This is an effort—with the best of intentions—to remove from job applications the question “Have you ever committed a felony?”, but the outcome is that the employers who decide to do this will have to resort to criminal background checks on all employees to determine which ones have criminal records, a vital piece of information to have for any employer.

However, as more and more employers do conduct background checks automatically, banning the box is a good way for an ex-felon to get past the first stage of employment and may then be able to provide the information needed to be hired, even after a background check reveals their record.

This article from the Kansas City Star examines the issue.

An excerpt.

Kevin Hurley paused Wednesday while painting an apartment in Kansas City, Kan., to say how much his life has changed since he got a job.

Hurley, 55, was in prison for 30 years and five months. When he was released on Jan. 18 this year he had little hope of landing work because of his criminal history.

He found, like other ex-offenders, that many job applications ask upfront about arrests or convictions, and employers’ policies immediately reject them.

That’s why Hurley, imprisoned for murder and robbery, was happy to learn that Target Corp. announced this week it will remove criminal history questions from its applications nationwide. The company joins a small but growing number of organizations nationwide in a “ban the box” movement to eliminate that kind of blank on application forms.
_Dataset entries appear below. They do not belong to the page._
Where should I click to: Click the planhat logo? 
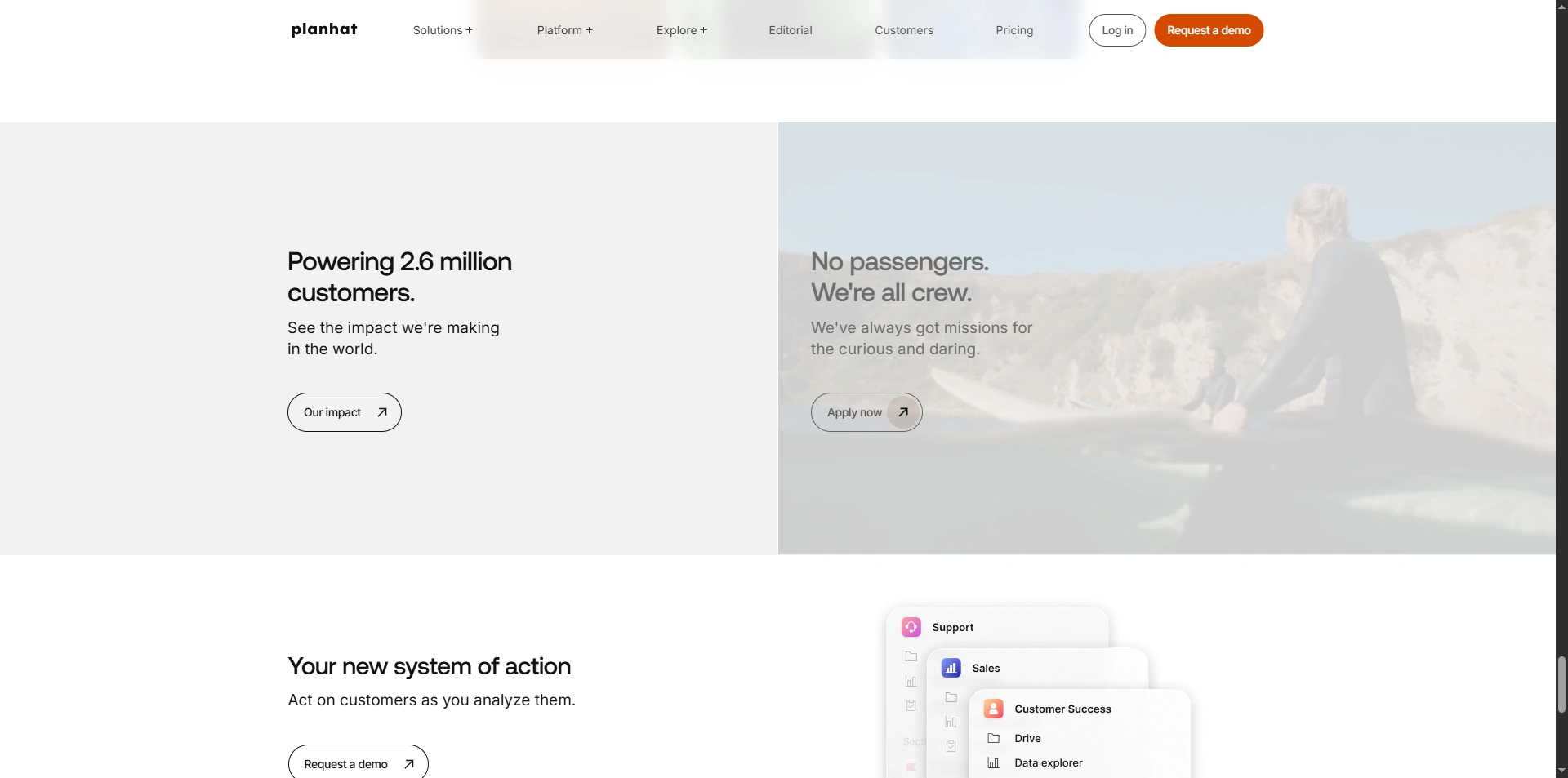coord(324,30)
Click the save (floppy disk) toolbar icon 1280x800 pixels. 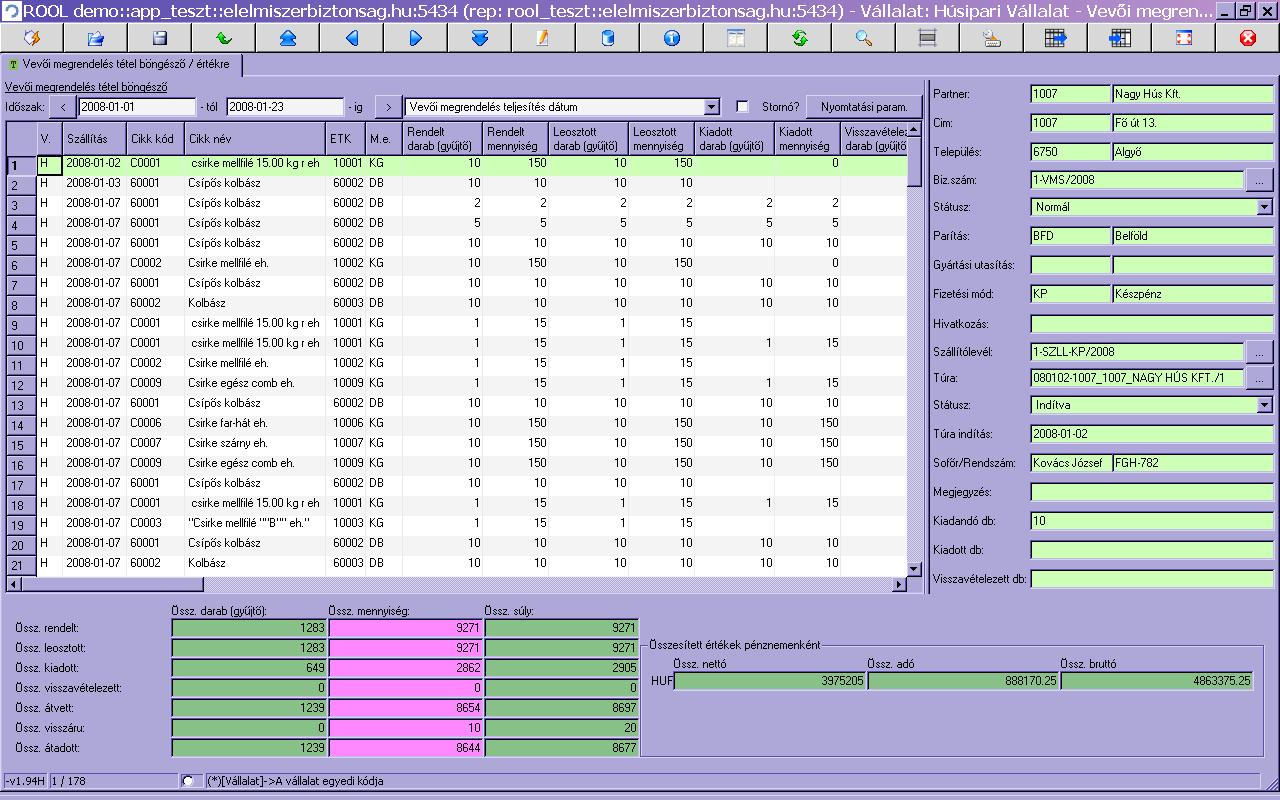160,38
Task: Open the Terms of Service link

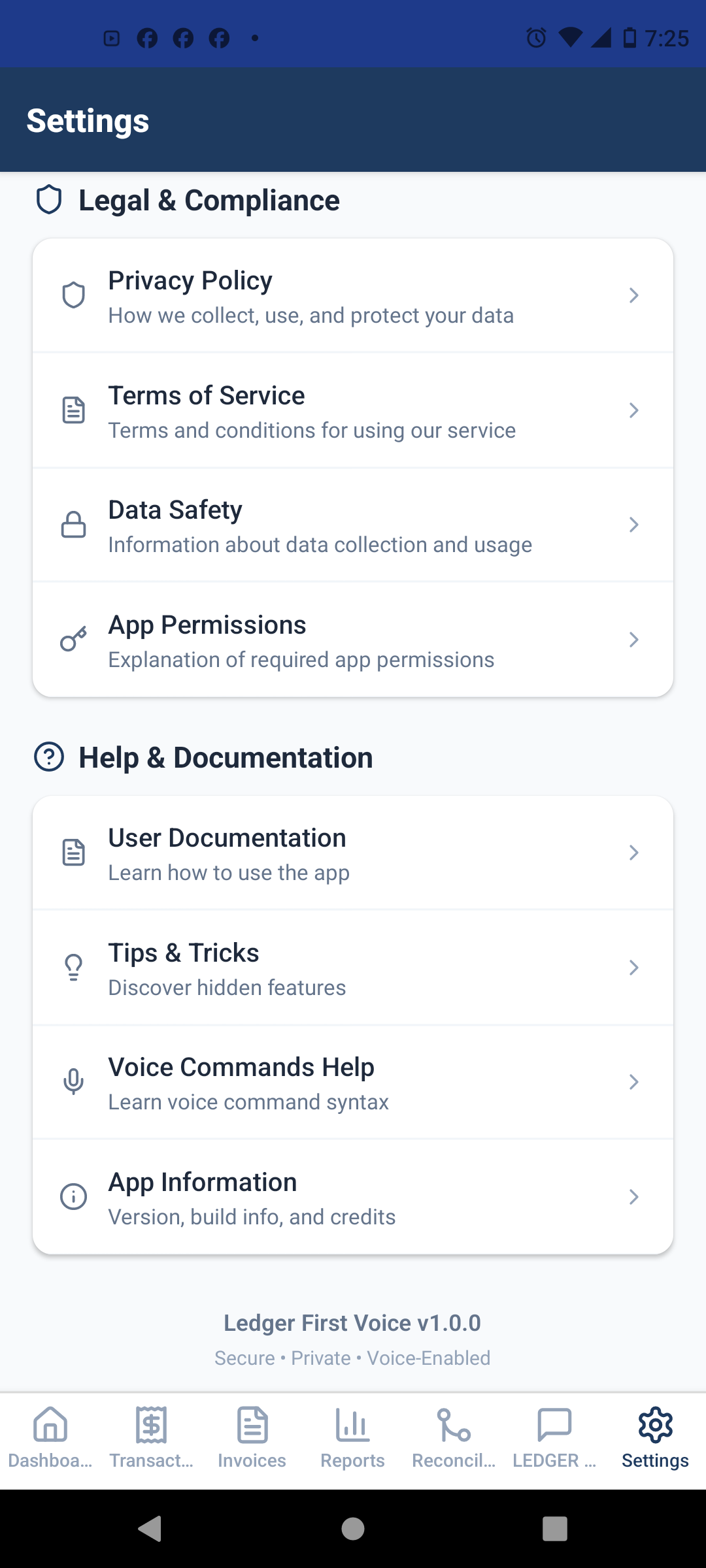Action: click(311, 412)
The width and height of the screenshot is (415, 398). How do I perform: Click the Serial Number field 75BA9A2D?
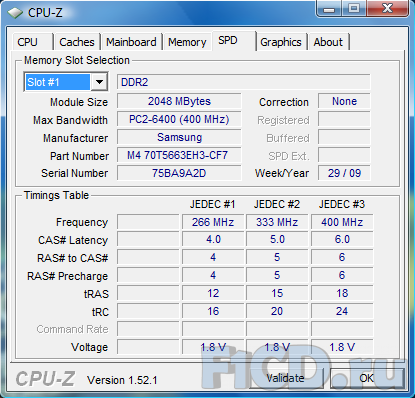click(x=179, y=173)
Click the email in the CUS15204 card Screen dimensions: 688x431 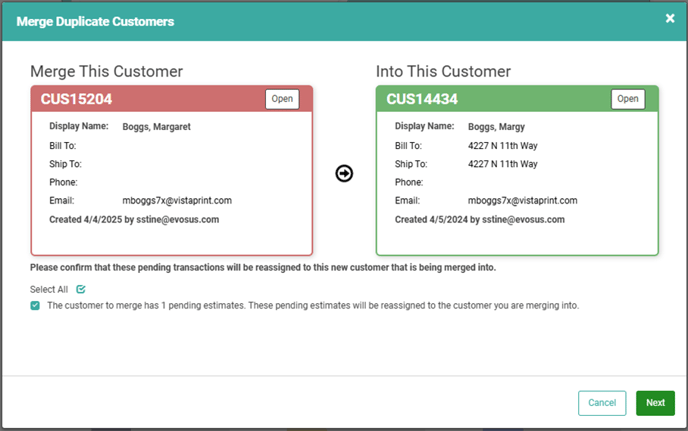coord(177,201)
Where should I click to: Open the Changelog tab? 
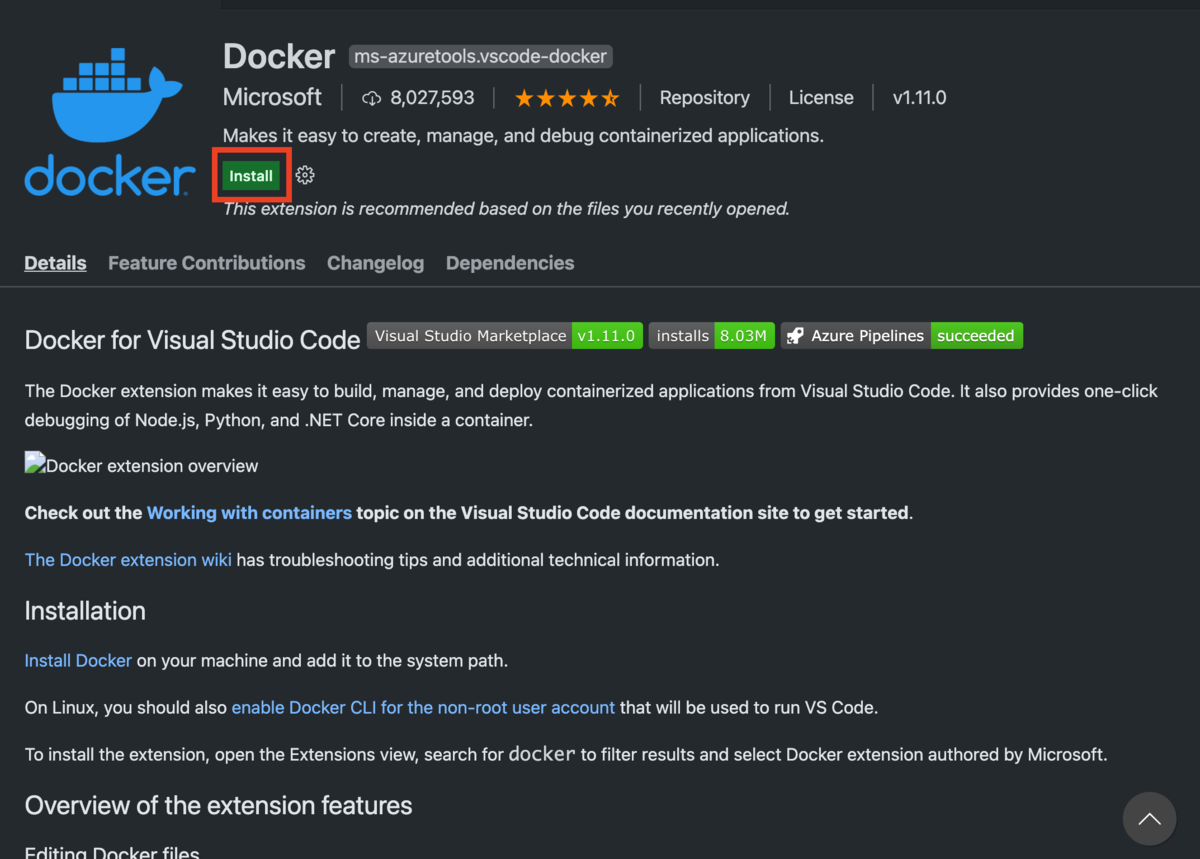375,262
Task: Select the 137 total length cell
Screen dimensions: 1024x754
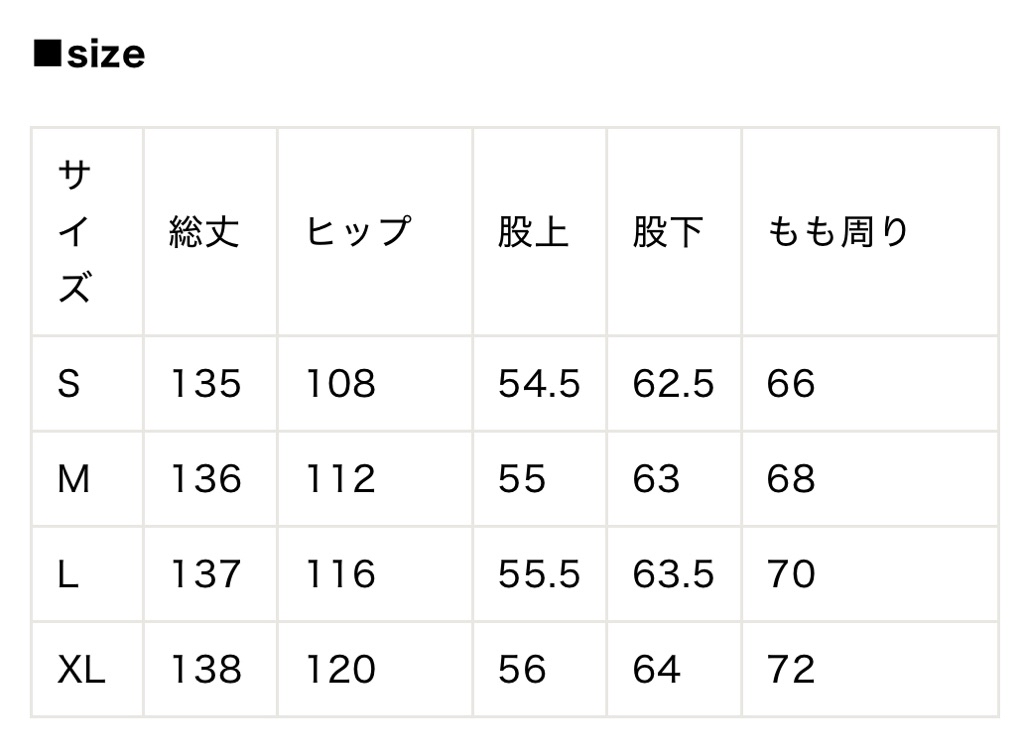Action: tap(205, 574)
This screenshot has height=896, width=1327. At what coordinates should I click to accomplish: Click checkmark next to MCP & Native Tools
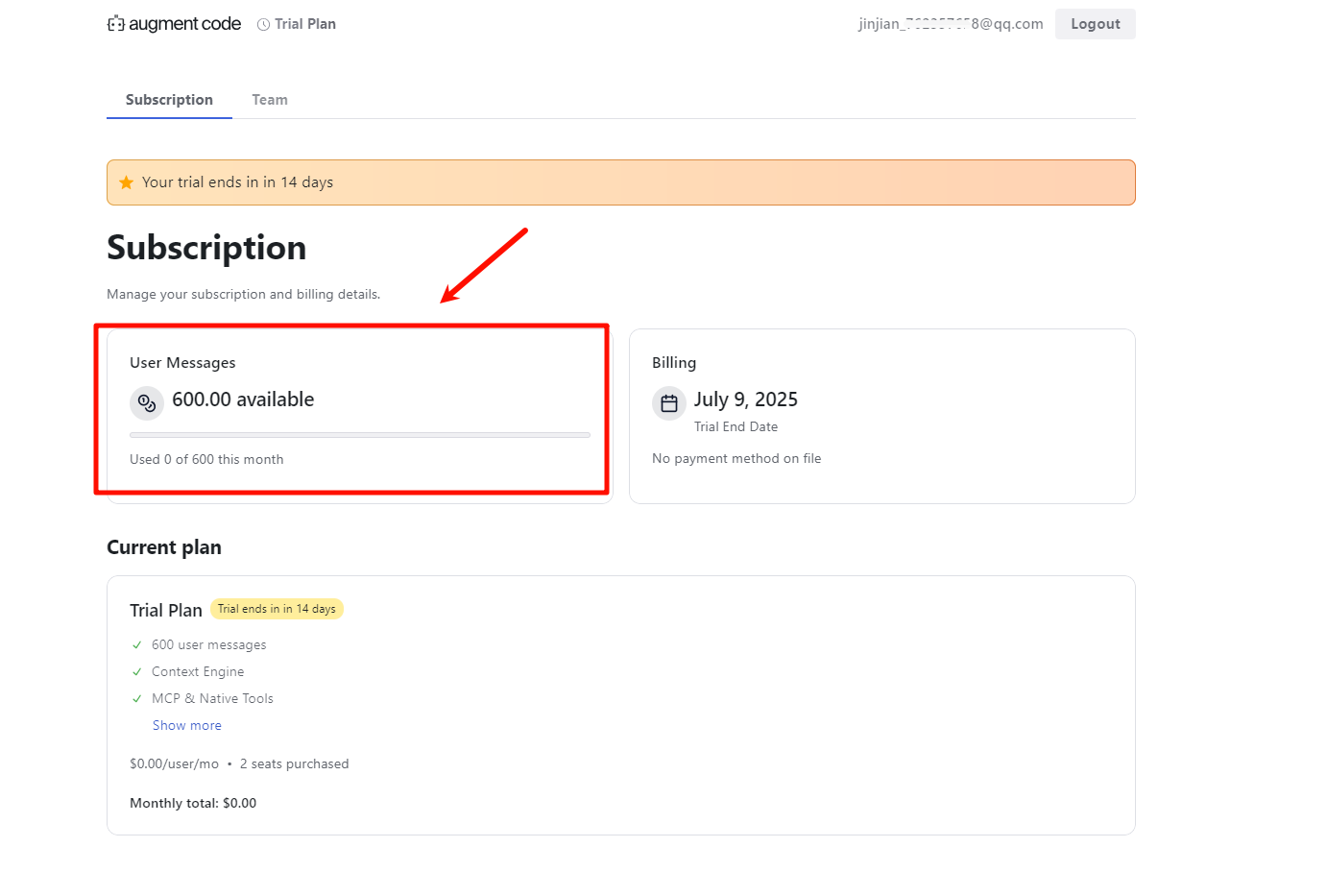point(137,699)
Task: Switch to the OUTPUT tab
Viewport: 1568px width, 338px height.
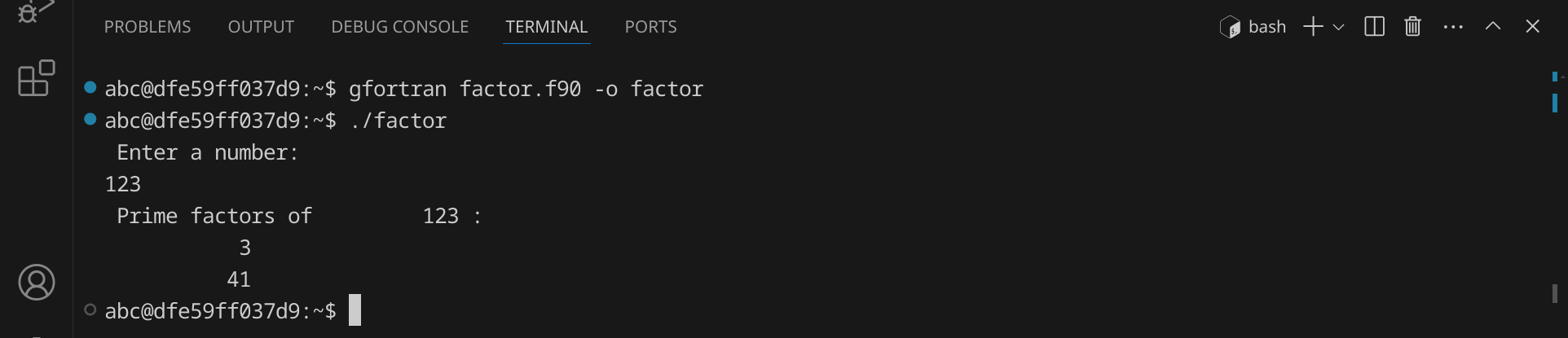Action: pos(261,27)
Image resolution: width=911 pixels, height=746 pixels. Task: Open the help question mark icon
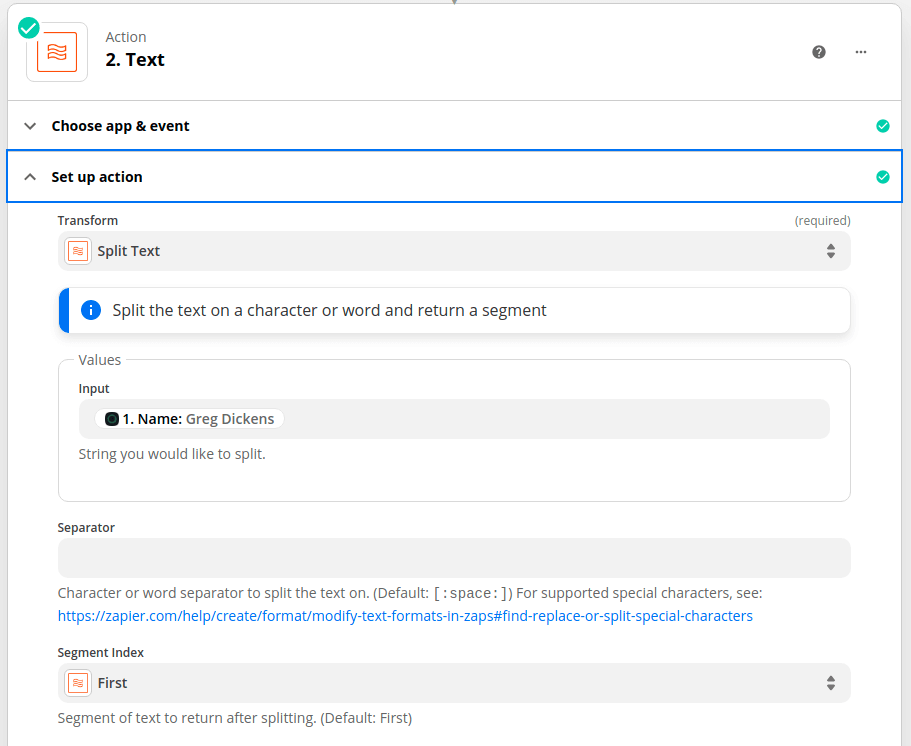pyautogui.click(x=819, y=52)
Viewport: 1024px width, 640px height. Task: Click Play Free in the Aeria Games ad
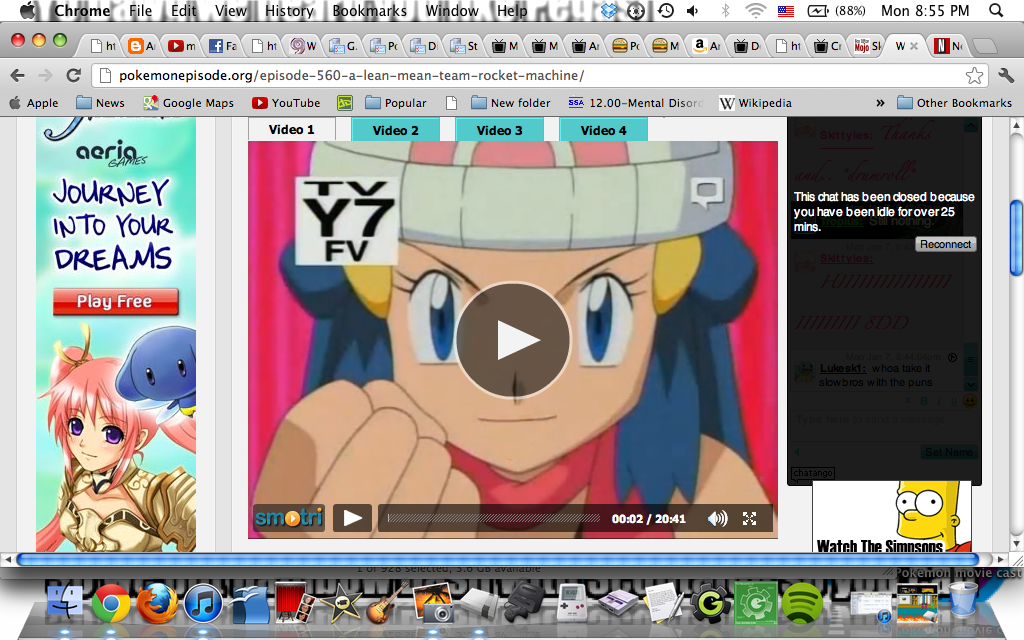point(115,302)
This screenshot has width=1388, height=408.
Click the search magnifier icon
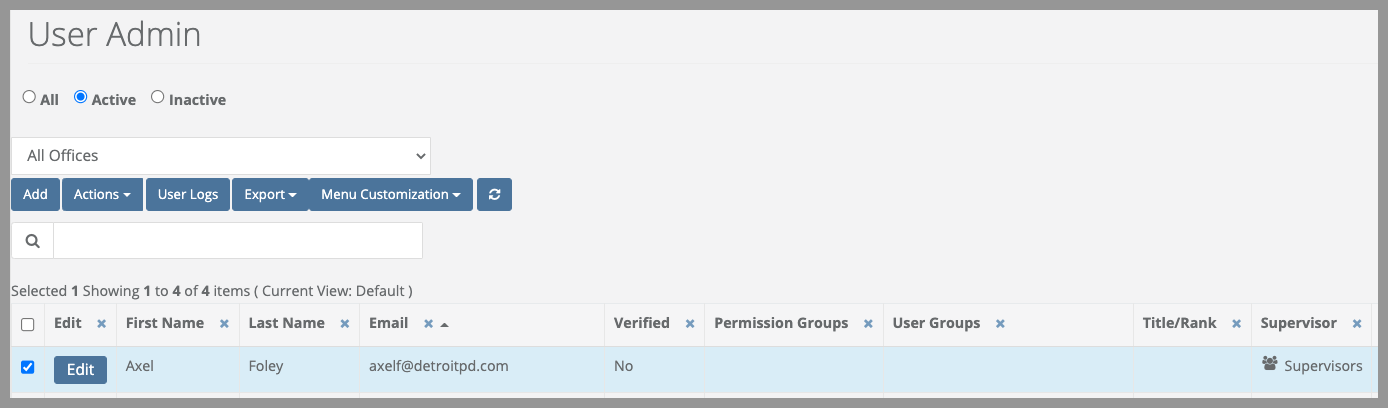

“It’s really hard if no one wants to give you a chance,” Hurley said. “I never forget about those past years, but now I want to keep those years behind me. … I want others to know what I went through to keep others from making the same mistakes.”

Thanks to the TurnAround program for ex-offenders, offered by Catholic Charities of Kansas City-St. Joseph, Hurley got workforce training and mentors. Foutch Brothers, a property management company that’s working to convert the former St. Margaret Hospital to apartments, accepted his job application and hired him.

Several Kansas City area organizations like TurnAround are working to help people like Hurley become better job candidates, giving them a chance to sell themselves to employers based on skills or training instead of being automatically rejected. Now, instead of roaming the streets or returning to crime, Hurley has an apartment, a car and a wage-earning job.